> **Provided data**
━━━━━━━━━━━━━━━━
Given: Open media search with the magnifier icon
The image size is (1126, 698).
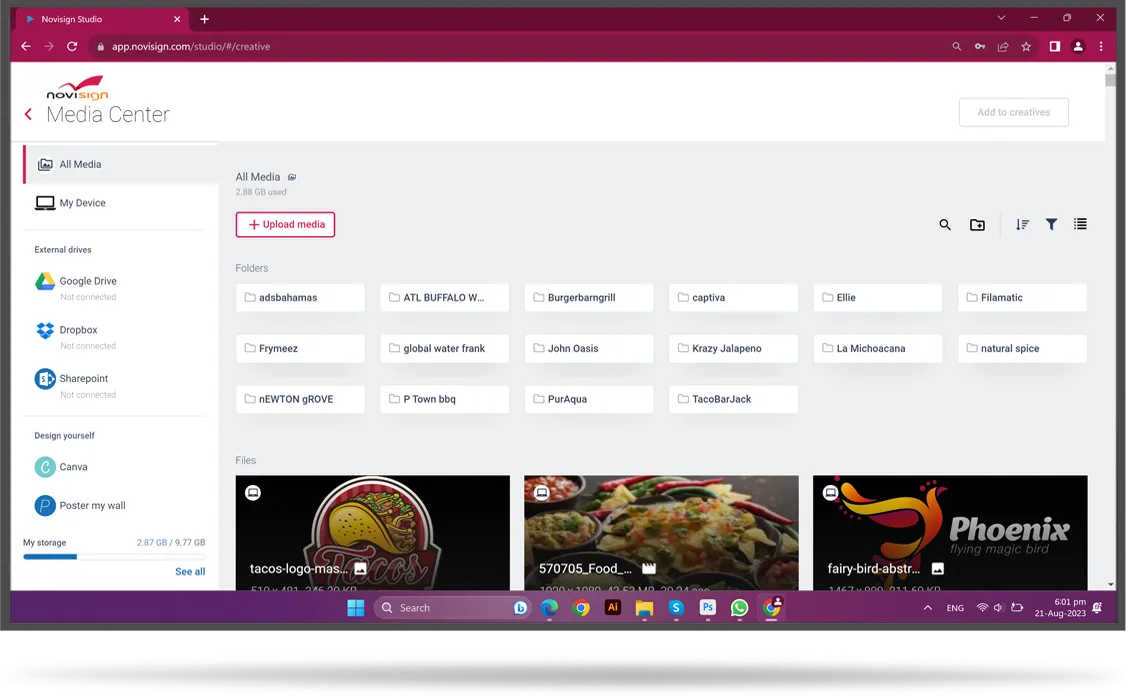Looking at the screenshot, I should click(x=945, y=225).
━━━━━━━━━━━━━━━━
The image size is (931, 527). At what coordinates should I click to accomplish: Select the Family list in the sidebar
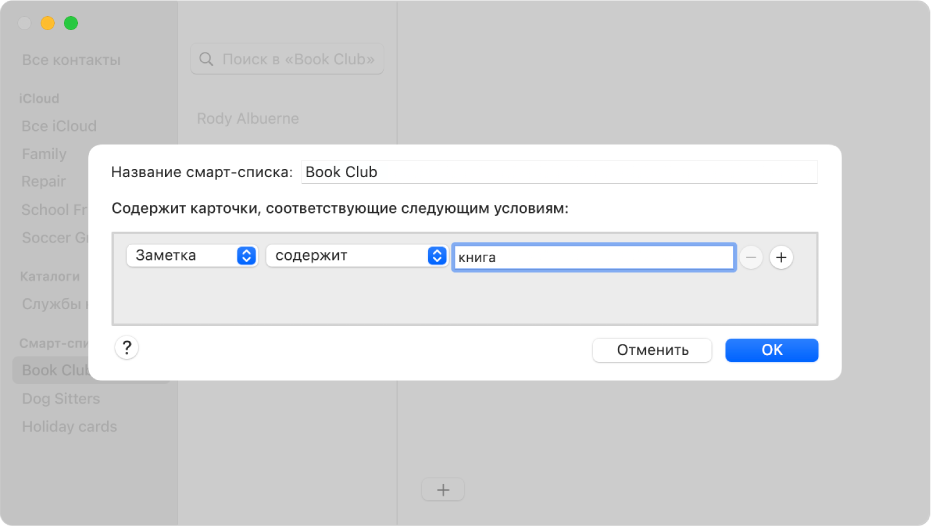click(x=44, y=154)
━━━━━━━━━━━━━━━━
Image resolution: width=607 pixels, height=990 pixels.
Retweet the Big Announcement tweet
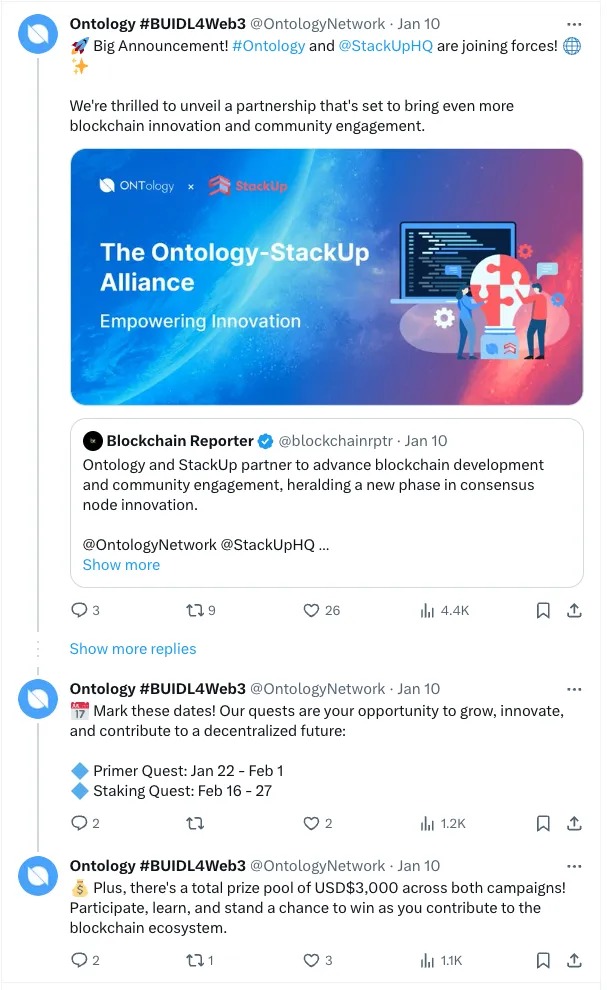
━━━━━━━━━━━━━━━━
> **Instructions to follow**
Could you repeat exactly the lines above from the line with "Image resolution: width=607" up to and including the line with "Retweet the Big Announcement tweet", and only those?

> **Exercise solution**
Image resolution: width=607 pixels, height=990 pixels.
Retweet the Big Announcement tweet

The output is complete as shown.